Ultra‐sensitive class I tetramer analysis reveals previously undetectable populations of antiviral CD8+ T cells

• Published in: European journal of immunology Vol. 34; no. 6; pp. 1570 - 1577
• Main Authors: Barnes, Eleanor, Ward, Scott M., Kasprowicz, Victoria O., Dusheiko, Geoffrey, Klenerman, Paul, Lucas, Michaela
• Format: Journal Article
• Language: English
• Published: Weinheim WILEY‐VCH Verlag 01.06.2004
• Subjects: Antigens, Neoplasm; CD8-Positive T-Lymphocytes - immunology; CD8-Positive T-Lymphocytes - virology; Hepacivirus - immunology; Hepatitis C Antigens - immunology; Hepatitis C Antigens - isolation & purification; Hepatitis C, Chronic - immunology; Hepatitis C, Chronic - virology; HLA-A2 Antigen - immunology; Human; Humans; Immunomagnetic Separation - methods; MART-1 Antigen; Neoplasm Proteins - immunology; Phycoerythrin - immunology; T lymphocytes; Virus
• ISSN: 0014-2980; 1521-4141
• DOI: 10.1002/eji.200424898

A major breakthrough in cellular immunology has been the development of HLA class I tetramers to analyze CD8+ T cell responses. However, in many situations, including persistent virusinfection, specific T cell responses are rarely detected using this technology.
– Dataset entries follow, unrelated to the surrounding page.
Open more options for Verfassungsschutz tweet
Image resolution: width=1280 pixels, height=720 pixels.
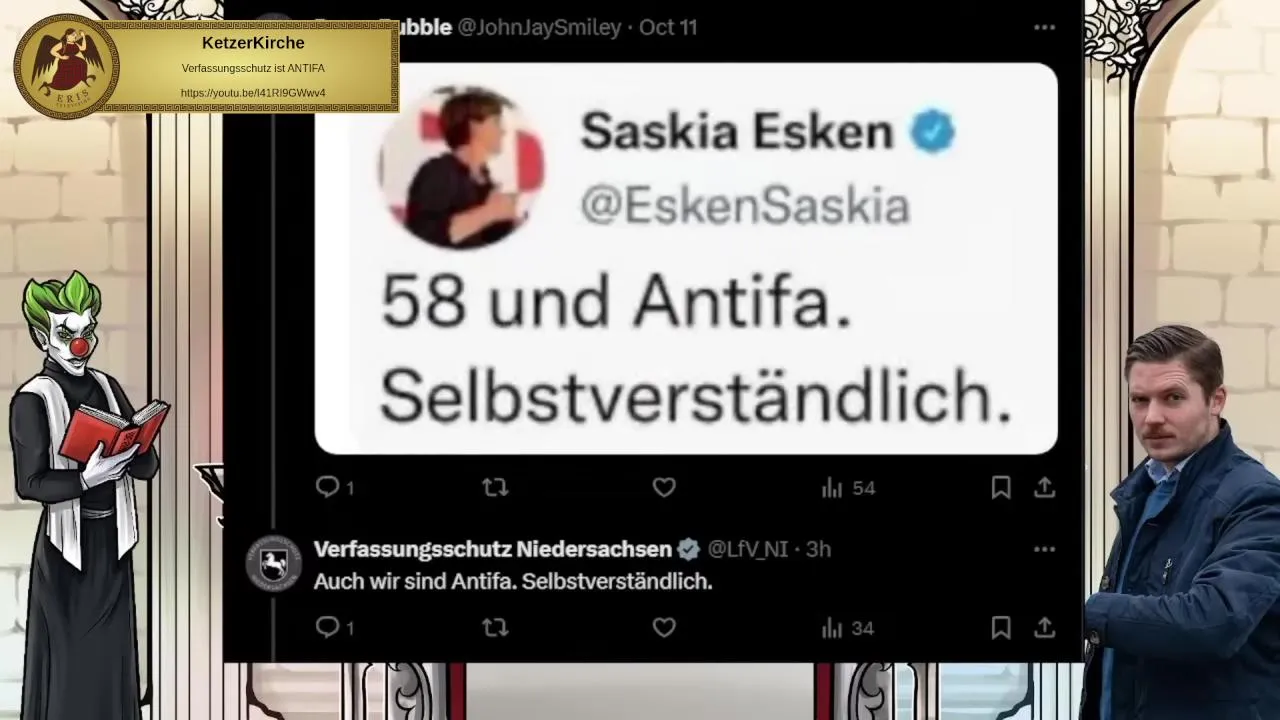click(x=1044, y=549)
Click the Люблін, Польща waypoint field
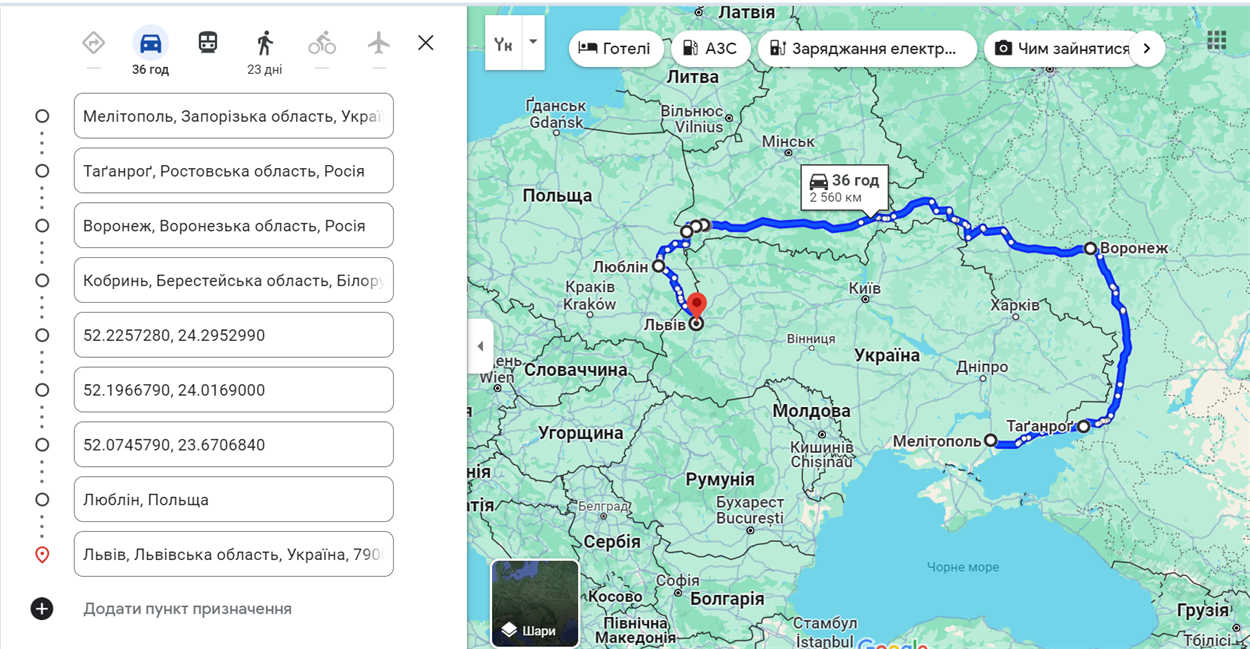 coord(233,499)
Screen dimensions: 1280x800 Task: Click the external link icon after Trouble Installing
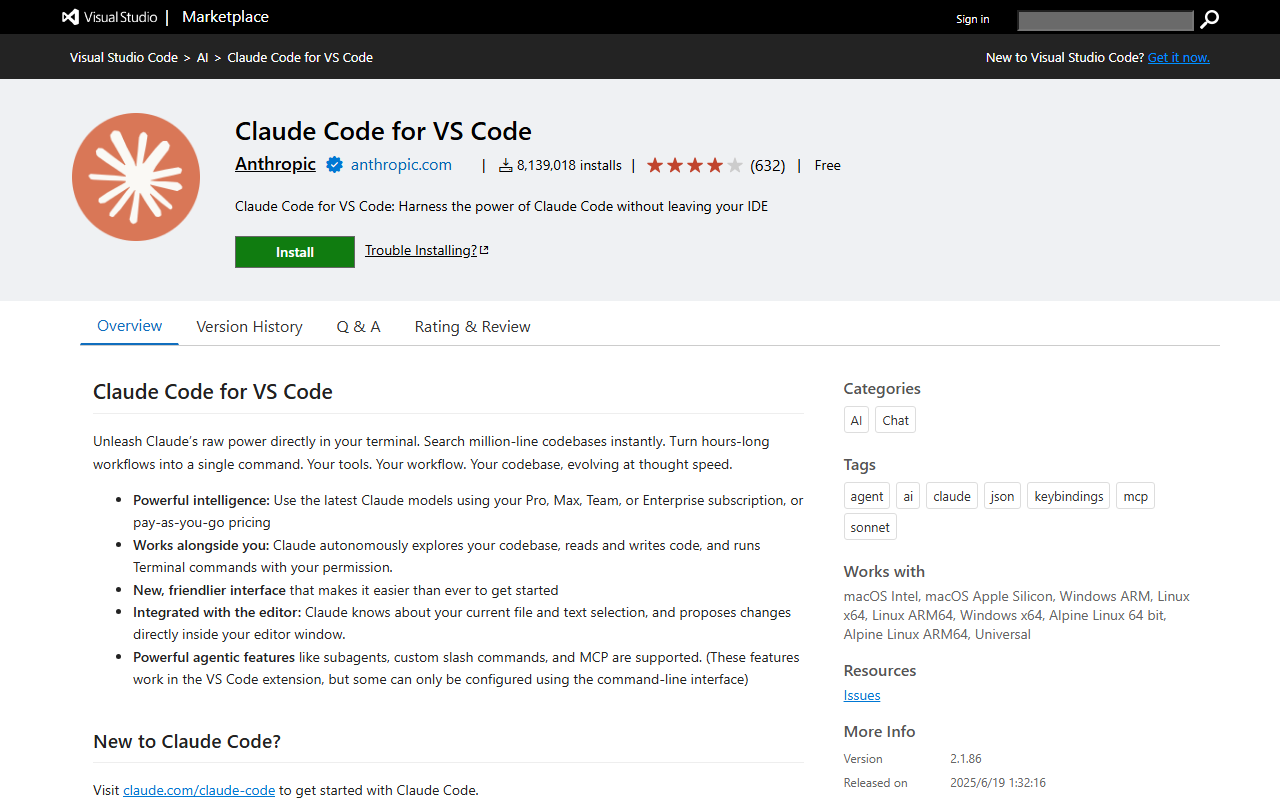pyautogui.click(x=484, y=249)
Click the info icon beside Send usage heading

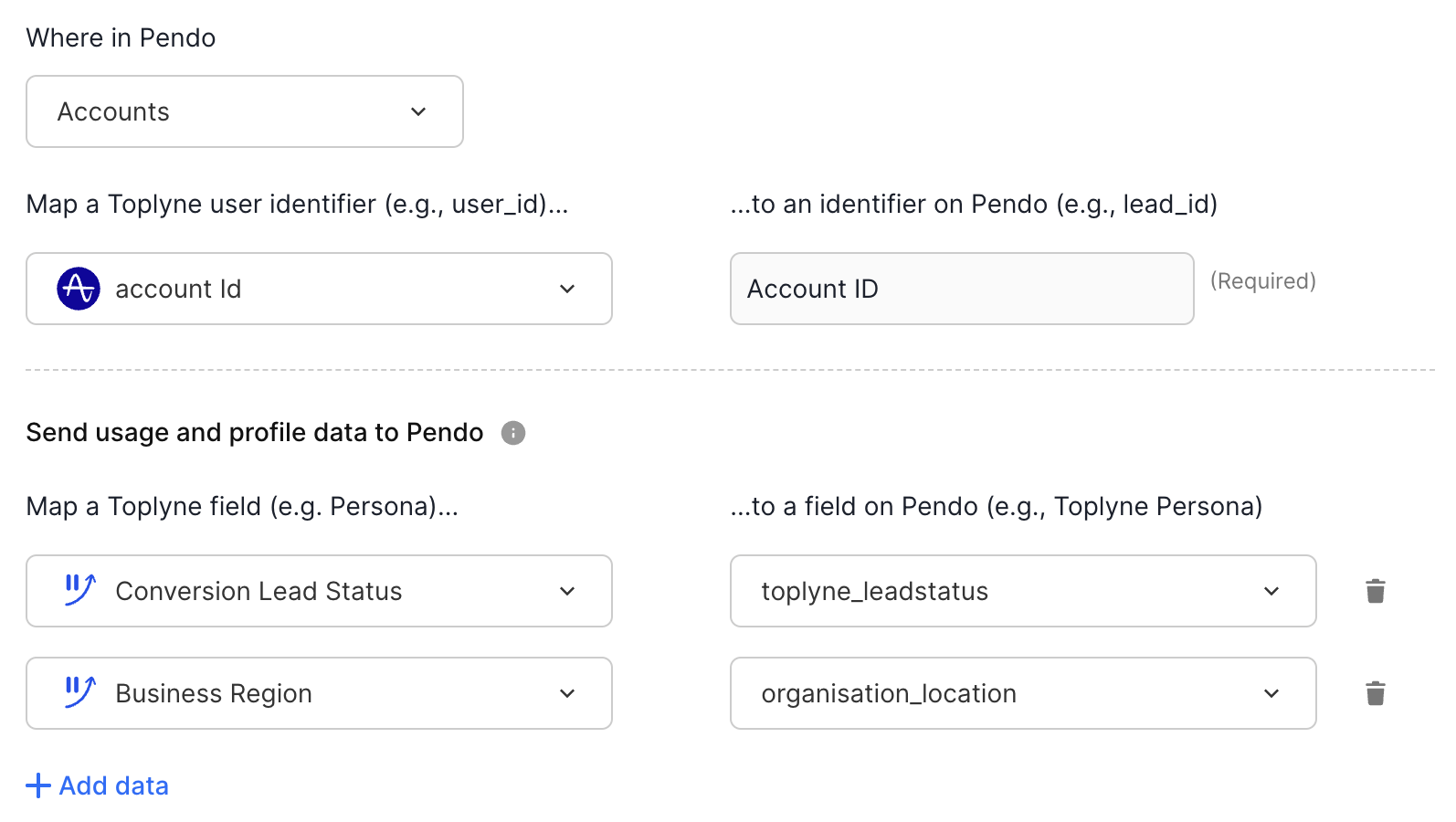[513, 433]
This raises the question of whether such responses are ‘deleted’ (or ‘exhausted’) or present below the conventional detection limit for class I tetramer staining. In particular, persistent hepatitis C virus (HCV) infection is characterized by very weak or apparently absent specific CD8+ T cell responses, even though they are readily detectable in acute disease. Therefore, we assessed the use of anti‐PE‐labeled magnetic beads to enrich tetramer‐positive HCV‐specific T cells and identify previously undetectable populations. Using the enrichment technique, HCV‐specific T cells could be detected in the majority of infected individuals, whereas these responses were not detected using conventional tetramer staining (8/15 vs. 1/15; p=0.01). Magnetic enrichment could reliably detect very rare HCV‐specific responses at frequencies of >0.0011% of CD8+ T cells (∼1/million PBMC), and phenotypic analysis of these rare populations was possible. Therefore, this direct ex vivo technique revealed the persistence of very low frequencies of virus‐specific CD8+ T cells during chronic virus infection and is readily transferable to the study of other viral, self‐ or tumor‐specific T cells.